# Your task
Find the string "magnifier" in the records. Copy each line that has it.

(Beginning of Data for this exercise)

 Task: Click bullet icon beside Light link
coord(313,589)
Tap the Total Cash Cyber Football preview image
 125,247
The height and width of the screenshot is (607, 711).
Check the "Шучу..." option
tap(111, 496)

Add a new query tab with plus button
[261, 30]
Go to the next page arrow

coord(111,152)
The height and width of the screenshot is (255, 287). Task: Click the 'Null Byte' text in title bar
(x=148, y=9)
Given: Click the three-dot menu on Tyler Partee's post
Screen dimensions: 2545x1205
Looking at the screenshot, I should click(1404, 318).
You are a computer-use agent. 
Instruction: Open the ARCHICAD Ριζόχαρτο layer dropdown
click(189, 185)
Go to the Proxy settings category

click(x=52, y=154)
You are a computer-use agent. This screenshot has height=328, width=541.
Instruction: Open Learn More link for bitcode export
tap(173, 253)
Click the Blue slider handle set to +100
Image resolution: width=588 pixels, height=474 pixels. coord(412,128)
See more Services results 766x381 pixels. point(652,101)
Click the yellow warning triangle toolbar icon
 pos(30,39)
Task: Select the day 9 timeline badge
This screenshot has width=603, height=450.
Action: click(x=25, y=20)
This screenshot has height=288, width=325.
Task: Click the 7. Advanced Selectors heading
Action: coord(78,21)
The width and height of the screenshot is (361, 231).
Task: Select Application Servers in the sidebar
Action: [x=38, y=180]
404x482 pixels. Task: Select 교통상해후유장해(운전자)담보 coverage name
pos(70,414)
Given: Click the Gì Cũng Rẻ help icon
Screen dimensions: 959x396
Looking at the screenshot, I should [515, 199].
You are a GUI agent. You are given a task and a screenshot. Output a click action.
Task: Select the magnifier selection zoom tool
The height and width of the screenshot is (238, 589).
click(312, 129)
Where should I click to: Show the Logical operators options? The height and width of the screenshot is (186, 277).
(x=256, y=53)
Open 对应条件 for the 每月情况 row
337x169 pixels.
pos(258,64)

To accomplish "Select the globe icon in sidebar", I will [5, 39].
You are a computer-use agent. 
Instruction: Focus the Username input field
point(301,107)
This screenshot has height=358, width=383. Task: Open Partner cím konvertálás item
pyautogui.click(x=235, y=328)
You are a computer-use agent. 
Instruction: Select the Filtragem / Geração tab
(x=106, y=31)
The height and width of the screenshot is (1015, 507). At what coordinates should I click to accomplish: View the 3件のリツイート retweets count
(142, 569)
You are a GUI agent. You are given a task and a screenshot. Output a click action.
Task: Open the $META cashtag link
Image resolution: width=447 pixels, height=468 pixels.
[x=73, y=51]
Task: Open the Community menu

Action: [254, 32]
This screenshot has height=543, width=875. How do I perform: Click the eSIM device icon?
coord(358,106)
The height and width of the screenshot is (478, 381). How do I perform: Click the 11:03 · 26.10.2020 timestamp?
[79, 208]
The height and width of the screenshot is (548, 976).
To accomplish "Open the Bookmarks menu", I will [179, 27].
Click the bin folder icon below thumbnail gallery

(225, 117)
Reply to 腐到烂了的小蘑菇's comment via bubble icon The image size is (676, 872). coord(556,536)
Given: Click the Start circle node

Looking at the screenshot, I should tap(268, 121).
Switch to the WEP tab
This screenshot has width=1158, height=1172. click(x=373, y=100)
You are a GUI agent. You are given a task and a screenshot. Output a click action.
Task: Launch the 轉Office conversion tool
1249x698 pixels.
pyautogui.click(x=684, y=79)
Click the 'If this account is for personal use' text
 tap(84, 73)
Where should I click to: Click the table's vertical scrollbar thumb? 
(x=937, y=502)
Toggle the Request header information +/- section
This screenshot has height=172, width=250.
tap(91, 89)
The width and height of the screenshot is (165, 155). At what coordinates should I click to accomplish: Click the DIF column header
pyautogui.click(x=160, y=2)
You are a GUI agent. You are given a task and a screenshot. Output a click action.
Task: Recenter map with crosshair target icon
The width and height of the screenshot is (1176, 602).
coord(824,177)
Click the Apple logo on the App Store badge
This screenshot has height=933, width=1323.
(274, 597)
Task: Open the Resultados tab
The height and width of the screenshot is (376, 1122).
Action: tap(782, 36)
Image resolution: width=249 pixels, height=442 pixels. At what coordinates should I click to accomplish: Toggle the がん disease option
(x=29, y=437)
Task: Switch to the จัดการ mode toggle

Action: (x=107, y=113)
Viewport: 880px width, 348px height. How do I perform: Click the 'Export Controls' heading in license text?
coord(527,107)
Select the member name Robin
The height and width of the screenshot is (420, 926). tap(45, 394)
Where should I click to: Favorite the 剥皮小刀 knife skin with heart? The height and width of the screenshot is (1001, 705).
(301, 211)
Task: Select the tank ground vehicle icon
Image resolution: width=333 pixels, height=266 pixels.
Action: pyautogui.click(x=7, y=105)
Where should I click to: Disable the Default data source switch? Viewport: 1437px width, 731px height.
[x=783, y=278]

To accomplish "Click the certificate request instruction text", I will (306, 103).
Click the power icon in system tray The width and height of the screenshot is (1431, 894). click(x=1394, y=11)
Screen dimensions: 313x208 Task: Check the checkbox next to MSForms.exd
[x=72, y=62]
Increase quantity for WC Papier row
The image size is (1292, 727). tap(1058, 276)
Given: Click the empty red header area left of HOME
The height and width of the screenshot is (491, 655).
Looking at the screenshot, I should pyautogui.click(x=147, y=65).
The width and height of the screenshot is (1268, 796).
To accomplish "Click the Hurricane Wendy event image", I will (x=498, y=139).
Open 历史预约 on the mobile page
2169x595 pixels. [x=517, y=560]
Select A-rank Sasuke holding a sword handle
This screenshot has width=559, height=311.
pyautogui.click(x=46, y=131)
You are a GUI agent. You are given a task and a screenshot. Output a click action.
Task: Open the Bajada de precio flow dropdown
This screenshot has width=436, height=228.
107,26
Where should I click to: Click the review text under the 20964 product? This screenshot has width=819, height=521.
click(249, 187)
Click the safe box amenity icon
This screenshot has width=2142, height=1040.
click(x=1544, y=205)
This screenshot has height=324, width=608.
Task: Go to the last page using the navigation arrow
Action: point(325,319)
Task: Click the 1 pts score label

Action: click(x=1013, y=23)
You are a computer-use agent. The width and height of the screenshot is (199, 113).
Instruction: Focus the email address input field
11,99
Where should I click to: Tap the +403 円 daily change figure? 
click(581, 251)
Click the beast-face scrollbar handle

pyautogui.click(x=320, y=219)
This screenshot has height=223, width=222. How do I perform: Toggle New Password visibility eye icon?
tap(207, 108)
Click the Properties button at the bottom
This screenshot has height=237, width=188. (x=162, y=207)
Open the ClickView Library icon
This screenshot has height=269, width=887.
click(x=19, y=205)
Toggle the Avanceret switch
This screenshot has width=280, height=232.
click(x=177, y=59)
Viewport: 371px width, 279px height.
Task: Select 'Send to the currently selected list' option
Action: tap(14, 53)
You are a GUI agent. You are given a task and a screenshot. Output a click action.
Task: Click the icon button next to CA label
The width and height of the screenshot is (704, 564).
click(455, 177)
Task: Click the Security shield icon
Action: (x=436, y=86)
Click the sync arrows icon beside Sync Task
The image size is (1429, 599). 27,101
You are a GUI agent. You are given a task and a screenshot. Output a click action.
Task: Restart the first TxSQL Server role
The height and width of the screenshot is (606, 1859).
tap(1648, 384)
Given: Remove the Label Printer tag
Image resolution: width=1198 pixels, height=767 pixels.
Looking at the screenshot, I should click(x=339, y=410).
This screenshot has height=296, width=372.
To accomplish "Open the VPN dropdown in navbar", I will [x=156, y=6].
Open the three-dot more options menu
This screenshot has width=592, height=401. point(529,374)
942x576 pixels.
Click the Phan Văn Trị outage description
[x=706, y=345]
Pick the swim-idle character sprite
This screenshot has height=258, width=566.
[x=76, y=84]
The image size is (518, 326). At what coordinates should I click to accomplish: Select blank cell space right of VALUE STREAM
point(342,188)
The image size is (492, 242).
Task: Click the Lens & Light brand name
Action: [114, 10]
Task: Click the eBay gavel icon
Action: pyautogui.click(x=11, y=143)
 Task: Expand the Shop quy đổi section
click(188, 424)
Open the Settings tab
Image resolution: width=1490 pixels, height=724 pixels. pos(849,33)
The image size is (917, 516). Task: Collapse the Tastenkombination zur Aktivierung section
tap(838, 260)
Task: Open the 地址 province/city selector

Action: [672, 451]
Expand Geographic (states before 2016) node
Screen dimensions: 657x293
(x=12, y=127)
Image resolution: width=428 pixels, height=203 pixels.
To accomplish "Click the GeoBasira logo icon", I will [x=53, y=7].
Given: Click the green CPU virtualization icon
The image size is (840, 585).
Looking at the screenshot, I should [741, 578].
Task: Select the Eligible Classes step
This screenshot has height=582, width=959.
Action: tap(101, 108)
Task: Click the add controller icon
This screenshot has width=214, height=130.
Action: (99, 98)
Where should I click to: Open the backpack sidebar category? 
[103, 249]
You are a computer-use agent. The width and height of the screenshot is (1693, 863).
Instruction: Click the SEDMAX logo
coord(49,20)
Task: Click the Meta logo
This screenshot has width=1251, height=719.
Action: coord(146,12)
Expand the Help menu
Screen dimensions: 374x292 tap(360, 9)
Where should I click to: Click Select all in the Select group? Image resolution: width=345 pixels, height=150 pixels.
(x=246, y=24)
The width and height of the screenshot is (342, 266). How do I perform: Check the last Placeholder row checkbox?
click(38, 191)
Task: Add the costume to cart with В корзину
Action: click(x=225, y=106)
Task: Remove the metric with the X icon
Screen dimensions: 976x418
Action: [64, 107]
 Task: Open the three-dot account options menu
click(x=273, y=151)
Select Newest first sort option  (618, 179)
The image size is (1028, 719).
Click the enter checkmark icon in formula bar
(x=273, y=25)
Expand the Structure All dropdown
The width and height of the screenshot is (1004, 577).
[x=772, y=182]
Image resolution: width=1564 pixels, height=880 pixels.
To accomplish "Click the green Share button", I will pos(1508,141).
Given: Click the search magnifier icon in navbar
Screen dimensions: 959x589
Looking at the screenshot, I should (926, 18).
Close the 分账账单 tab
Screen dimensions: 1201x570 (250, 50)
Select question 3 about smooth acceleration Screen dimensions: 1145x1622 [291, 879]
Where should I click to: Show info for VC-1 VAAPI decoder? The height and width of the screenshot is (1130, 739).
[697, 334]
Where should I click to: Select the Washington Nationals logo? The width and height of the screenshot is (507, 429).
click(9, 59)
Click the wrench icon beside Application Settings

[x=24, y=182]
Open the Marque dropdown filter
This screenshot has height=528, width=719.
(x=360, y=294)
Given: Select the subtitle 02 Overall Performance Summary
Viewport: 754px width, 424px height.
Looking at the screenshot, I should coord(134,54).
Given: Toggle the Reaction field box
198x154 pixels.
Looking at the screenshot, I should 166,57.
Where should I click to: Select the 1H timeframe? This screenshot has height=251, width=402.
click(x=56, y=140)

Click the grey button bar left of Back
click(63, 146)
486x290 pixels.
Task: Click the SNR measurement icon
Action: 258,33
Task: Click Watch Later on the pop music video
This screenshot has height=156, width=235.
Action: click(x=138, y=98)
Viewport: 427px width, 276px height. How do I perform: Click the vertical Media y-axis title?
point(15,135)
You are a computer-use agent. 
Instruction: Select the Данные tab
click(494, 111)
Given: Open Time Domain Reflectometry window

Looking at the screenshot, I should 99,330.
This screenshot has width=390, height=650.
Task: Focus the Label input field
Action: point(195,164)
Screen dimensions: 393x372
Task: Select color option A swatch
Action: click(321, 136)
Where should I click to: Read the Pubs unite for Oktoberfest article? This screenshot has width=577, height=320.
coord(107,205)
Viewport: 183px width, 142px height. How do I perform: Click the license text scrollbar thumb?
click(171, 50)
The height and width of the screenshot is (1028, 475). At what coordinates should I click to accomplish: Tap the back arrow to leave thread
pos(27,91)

(End of Data for this exercise)

# Exercise solution
Task: Select the magnifier selection zoom tool
Given: Click the search magnifier icon in navbar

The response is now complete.